The Review of Economics and Statistics 2025 open access
Abstract This paper uses the randomized rollout of a national agricultural extension program in Uganda to study subsistence smallholders' decisions to adopt cash oilseed crops and shift to commercial farming. By eliciting yield and price expectations, we examine how beliefs evolve after the intervention and influence adoption decisions. Our findings indicate that technical and market information significantly raises farmers' expectations, leading to an average 15% increase in oilseed adoption. Results highlight the role of information in shaping beliefs and behavior, and suggest that addressing knowledge gaps and belief misperceptions about crop profitability is crucial for improving technology adoption and agricultural transformation.

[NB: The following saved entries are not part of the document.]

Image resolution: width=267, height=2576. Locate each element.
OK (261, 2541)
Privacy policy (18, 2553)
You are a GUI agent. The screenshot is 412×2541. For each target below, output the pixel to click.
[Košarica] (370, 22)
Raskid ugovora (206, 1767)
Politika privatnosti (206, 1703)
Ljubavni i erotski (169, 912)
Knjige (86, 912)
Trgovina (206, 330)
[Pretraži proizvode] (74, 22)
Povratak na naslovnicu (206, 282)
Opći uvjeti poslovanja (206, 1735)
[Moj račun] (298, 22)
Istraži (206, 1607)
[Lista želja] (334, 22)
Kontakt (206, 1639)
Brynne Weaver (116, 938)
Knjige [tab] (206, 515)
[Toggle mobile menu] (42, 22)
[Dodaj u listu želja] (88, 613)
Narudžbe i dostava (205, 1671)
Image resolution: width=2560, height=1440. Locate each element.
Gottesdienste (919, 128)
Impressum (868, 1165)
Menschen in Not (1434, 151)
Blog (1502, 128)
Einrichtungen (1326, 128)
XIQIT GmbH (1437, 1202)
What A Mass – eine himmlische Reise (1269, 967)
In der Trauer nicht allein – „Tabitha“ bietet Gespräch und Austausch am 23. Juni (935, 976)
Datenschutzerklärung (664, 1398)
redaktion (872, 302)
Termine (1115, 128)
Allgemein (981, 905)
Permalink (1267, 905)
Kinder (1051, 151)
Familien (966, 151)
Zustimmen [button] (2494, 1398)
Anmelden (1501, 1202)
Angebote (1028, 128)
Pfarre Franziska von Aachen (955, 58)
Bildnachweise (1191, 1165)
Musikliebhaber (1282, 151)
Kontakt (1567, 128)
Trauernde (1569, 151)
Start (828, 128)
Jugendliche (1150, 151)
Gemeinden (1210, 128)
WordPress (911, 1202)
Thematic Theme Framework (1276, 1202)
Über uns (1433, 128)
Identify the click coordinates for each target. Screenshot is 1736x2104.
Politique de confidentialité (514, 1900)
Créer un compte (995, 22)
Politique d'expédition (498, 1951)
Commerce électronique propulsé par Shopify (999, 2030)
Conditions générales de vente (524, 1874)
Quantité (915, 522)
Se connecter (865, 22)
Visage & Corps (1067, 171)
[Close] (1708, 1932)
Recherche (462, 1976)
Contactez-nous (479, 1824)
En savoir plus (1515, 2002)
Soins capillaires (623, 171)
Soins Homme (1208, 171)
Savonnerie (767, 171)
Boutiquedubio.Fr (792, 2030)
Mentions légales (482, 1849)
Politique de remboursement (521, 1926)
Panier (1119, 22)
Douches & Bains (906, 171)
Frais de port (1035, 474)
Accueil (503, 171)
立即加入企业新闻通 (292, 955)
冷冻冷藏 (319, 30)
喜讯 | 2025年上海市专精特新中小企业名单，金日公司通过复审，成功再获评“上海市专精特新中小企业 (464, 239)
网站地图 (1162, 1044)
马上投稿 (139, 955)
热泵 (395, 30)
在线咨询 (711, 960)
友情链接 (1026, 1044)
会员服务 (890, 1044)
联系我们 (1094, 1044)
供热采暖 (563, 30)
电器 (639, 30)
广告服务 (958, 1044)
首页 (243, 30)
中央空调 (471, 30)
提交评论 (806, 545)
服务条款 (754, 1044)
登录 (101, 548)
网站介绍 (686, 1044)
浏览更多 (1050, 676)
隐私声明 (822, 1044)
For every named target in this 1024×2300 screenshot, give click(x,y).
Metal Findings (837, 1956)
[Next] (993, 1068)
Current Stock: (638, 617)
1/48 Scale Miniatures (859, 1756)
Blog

Antibiotic Demand in the Presence of Antimicrobial Resistance

The Review of Economics and Statistics 2025 open access
Abstract Antimicrobial resistance (AMR) increases healthcare costs, hospital stays, and mortality. This study examines how AMR affects antibiotic prescribing for cystitis in France (2002–2019), using data from general practitioners. A decision model is developed to capture prescribing behavior with and without rapid bacterial or susceptibility testing. To address endogeneity, veterinary antibiotic sales are used as instruments. Results show rising resistance prompts drug substitution, and physicians respond to predictable resistance trends. Counterfactual analysis reveals that reducing animal antibiotic use and limiting fluoroquinolones lowers resistance but affects substitution and consumer welfare differently. The study also assesses the value of rapid diagnostic testing.

Sticky Prices or Sticky Wages? An Equivalence Result

The Review of Economics and Statistics 2025 open access
Abstract We show an equivalence result in the representative-agent New-Keynesian model after demand, wage-markup and correlated price-markup and TFP shocks: assuming sticky prices and flexible wages yields identical allocations for GDP, consumption, labor, inflation and interest rates to the opposite case—flexible prices and sticky wages. This equivalence arises with identical price and wage Phillips-curve slopes and generalizes to any slopes' pair whose sum and product are identical. Equilibrium profits and wages are, however, substantially different; equivalence breaks when these factor-distributional implications matter for aggregate allocations, e.g. in New-Keynesian models with heterogeneous agents, endogenous firm entry, and non-constant returns to scale.

Vacancy Duration and Wages

The Review of Economics and Statistics 2025 open access
Abstract We estimate the elasticity of vacancy duration with respect to posted wages, using data from the near-universe of online job adverts in the United Kingdom. Our research design leverages firm-level wage policies that are plausibly exogenous to hiring difficulties on specific job vacancies, and controls for job and marketlevel fixed-effects. Wage policies are defined based on external information on pay settlements, or on sharp, internally-defined, firm-level changes. In our preferred specifications, we estimate duration elasticities in the range −3 to −5, which are substantially larger than the few existing estimates.